• Text passage:
Molina Family Latino Gallery. Credit: Tony Powell

On June 18, the Smithsonian’s National Museum of the American Latino opened its first-ever exhibition, “¡Presente! A Latino History of the United States” at the Smithsonian’s National Museum of American History. The Molina Family Latino Gallery is the first iteration of the National Museum of the American Latino, which will offer exhibitions and programs over the course of 10 years leading up to the opening of the museum’s building.

In the “¡Presente!” exhibition, reexamine what you know about U.S. history by learning more about Latino identity, immigration, historical legacies, and how Latinas and Latinos have shaped the nation.

These five objects are featured in the gallery, which you can also explore online.

Black boots splattered with multiple colors of paint

Mexican American artist Judy Baca envisions community murals as public spaces for retelling history and including everyone’s stories.

Baca came of age during an era of Mexican American civil rights activism known as the Chicano Movement. For her and her fellow activists, public art is a tool for empowering communities.

Her best-known work is the Great Wall of Los Angeles, a mural depicting the complex history of marginalized people in California from prehistoric times through the 20th century. It spans half a mile and is still a work in progress. Baca’s projects have employed more than 400 youth and their families from diverse social and economic backgrounds.

These paint-splattered boots she wore while painting murals are now in the Smithsonian’s National Museum of American History collection.

Handmade raft with a body of foam and wood. There is tar and cloth coating the exterior and blue, plastic sheeting covering interior parts

In July 1992, two men used this handmade raft—3 feet wide by 6.5 feet long—to flee Cuba for the U.S. They were among tens of thousands of refugees who fled in secret in the 1990s, when Cuba faced economic hardships and barred its citizens from leaving the island without permission.

The raft body is made of materials like styrofoam and wood, with tar and cloth coating the exterior, likely to protect from sharks and water flooding.

The U.S. Coast Guard picked them up 35 miles off Florida's coast. While they survived the dangerous journey, many other balseros (or rafters) did not.

The raft was donated to Smithsonian’s Anacostia Community Museum by Humberto Sanchez, who worked with Hermanos al Rescate (Brothers to the Rescue), a nonprofit organization founded by Cuban exiles to save balseros.

Magazine cover with illustration of leaves and a pouch holding liquid. Text: La Horchata, En los tiempos de cuarentena, issue #8, 2020-2021.

• Directives:
A. Condense the paragraph of the gallery text beginning "In July 1992, two men" into a shorter version that preserves its main facts.
B. Reproduce the gallery text between "Baca came of" and "and economic backgrounds.", inclusive, substituting "organizers" for "activists".
The items that follow were drawn from a separate source unrelated to the gallery text.

• Data supplied:
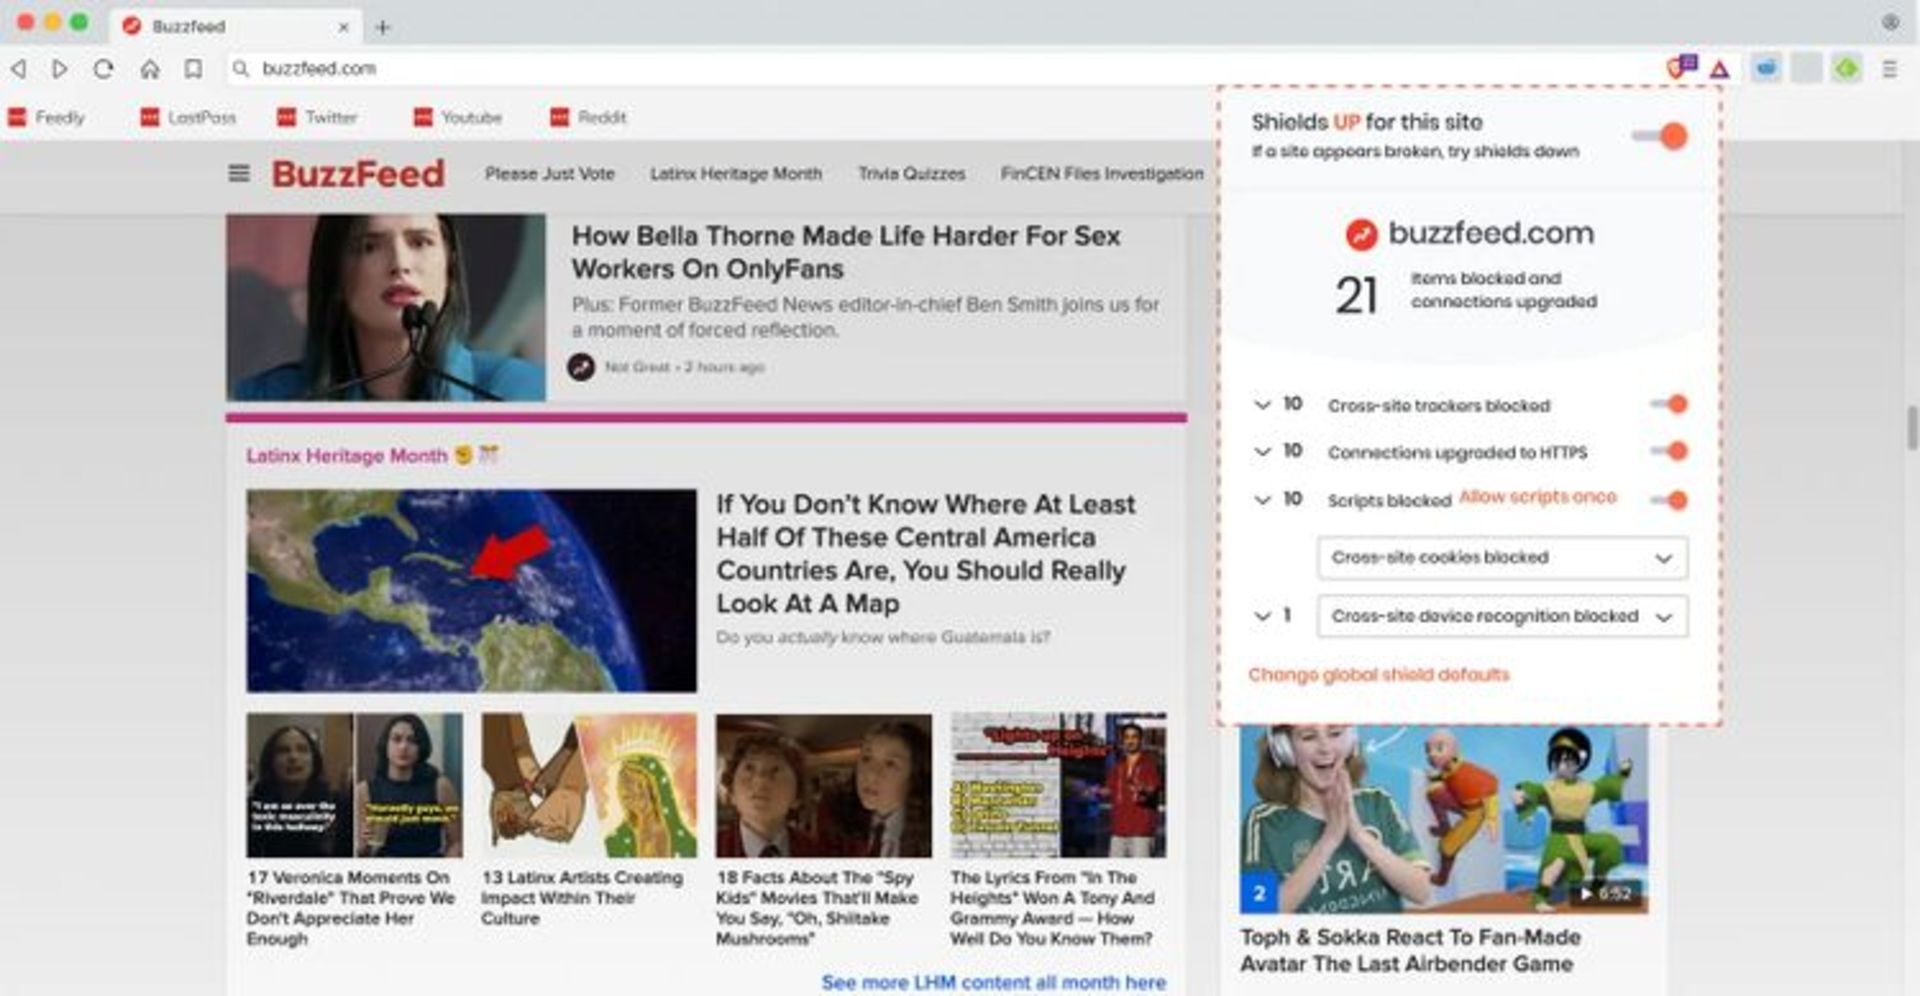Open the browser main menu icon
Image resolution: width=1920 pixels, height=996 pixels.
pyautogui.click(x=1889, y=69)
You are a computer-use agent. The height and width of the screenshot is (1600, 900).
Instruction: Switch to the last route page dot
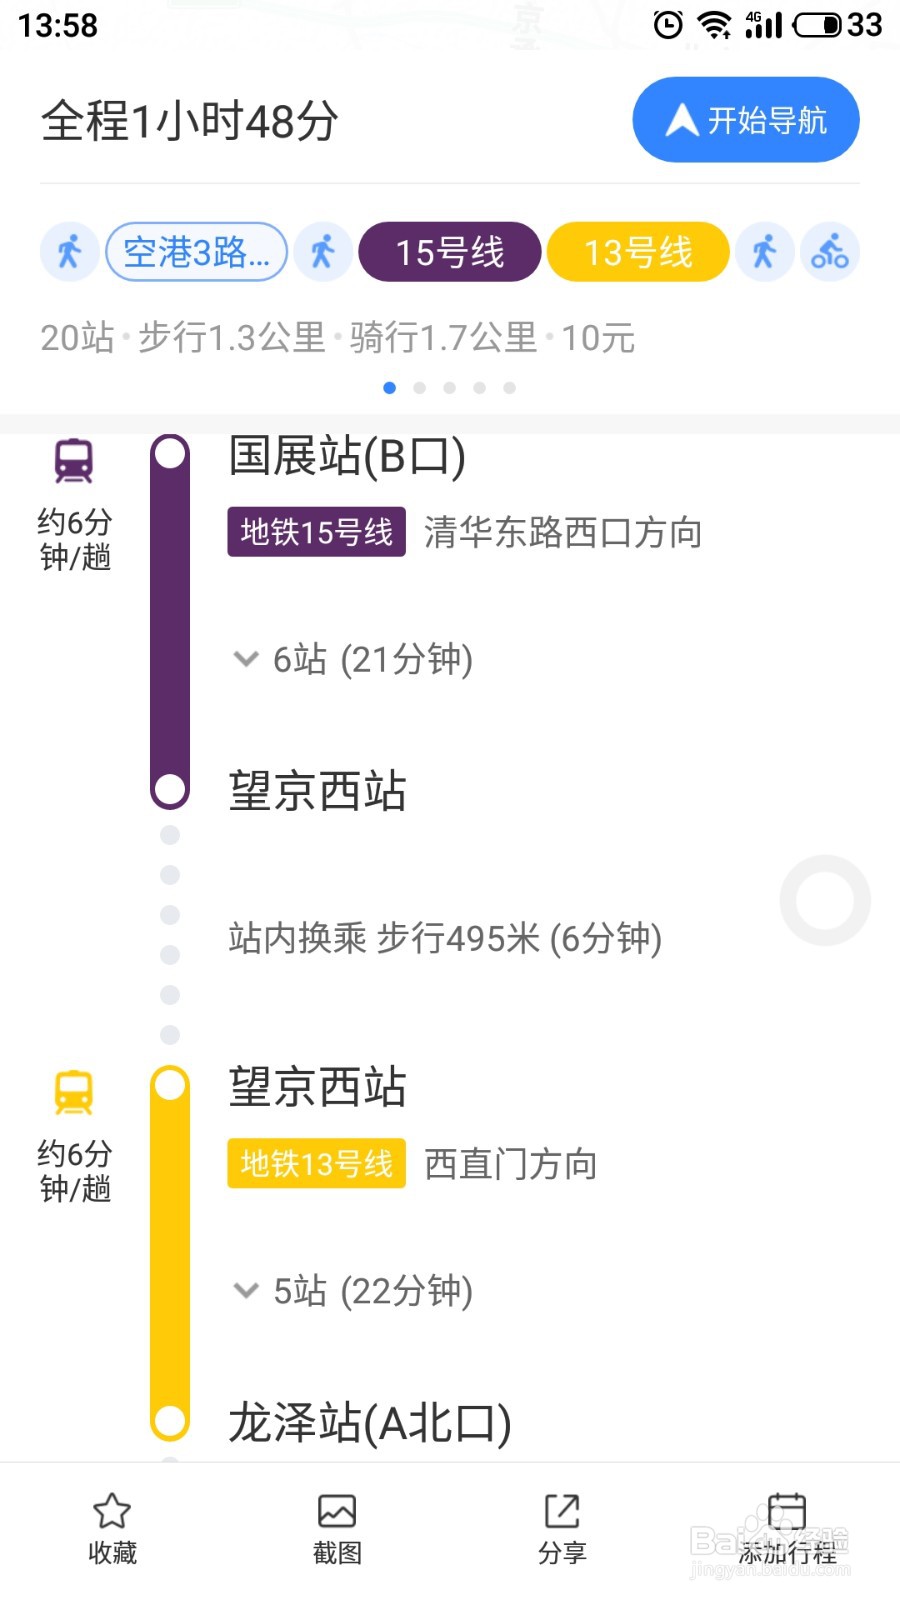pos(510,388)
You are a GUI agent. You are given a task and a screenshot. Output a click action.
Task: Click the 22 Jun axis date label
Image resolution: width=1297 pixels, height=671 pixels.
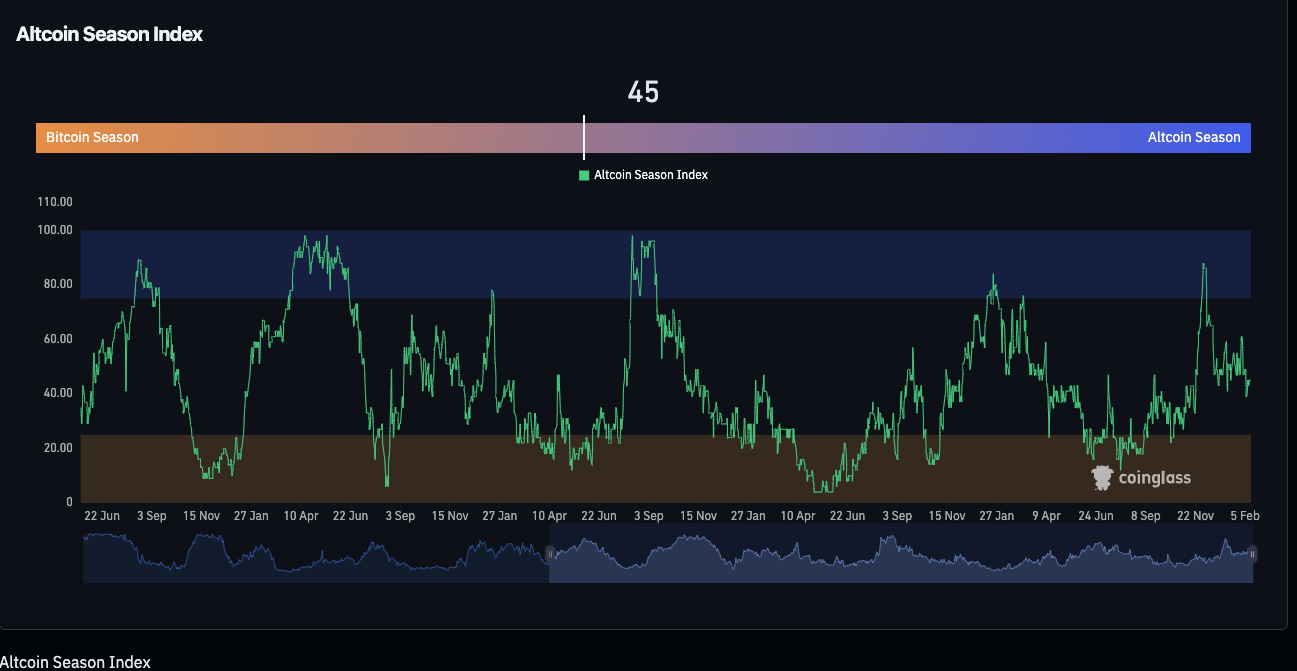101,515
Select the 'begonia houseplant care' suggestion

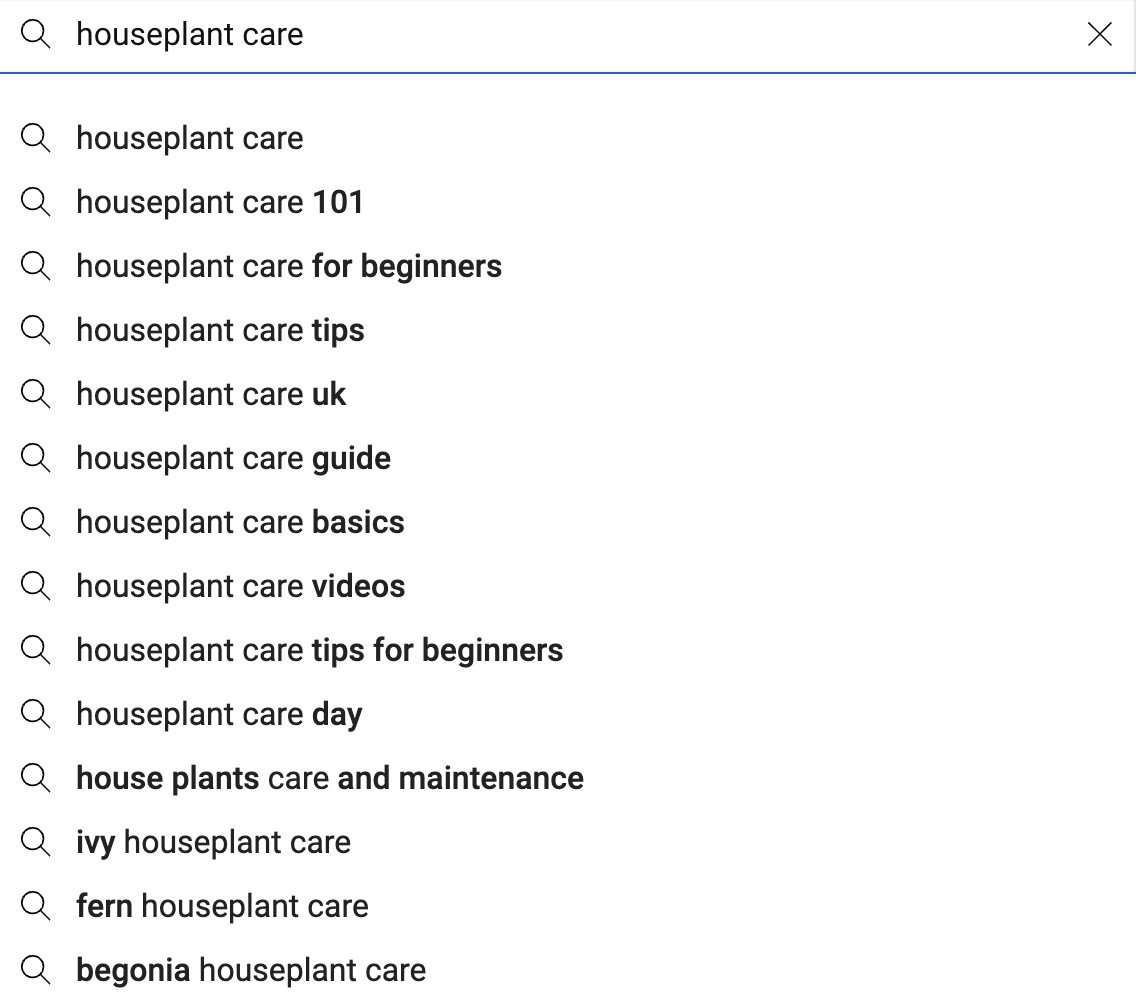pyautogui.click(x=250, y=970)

• Responses in order:
A. In July 1992, two men fled Cuba for the U.S. on this handmade raft, which measured 3 feet by 6.5 feet. They were among tens of thousands of refugees who fled secretly in the 1990s, when Cuba faced economic hardship and barred its citizens from leaving without permission.

B.
Baca came of age during an era of Mexican American civil rights activism known as the Chicano Movement. For her and her fellow organizers, public art is a tool for empowering communities.

Her best-known work is the Great Wall of Los Angeles, a mural depicting the complex history of marginalized people in California from prehistoric times through the 20th century. It spans half a mile and is still a work in progress. Baca’s projects have employed more than 400 youth and their families from diverse social and economic backgrounds.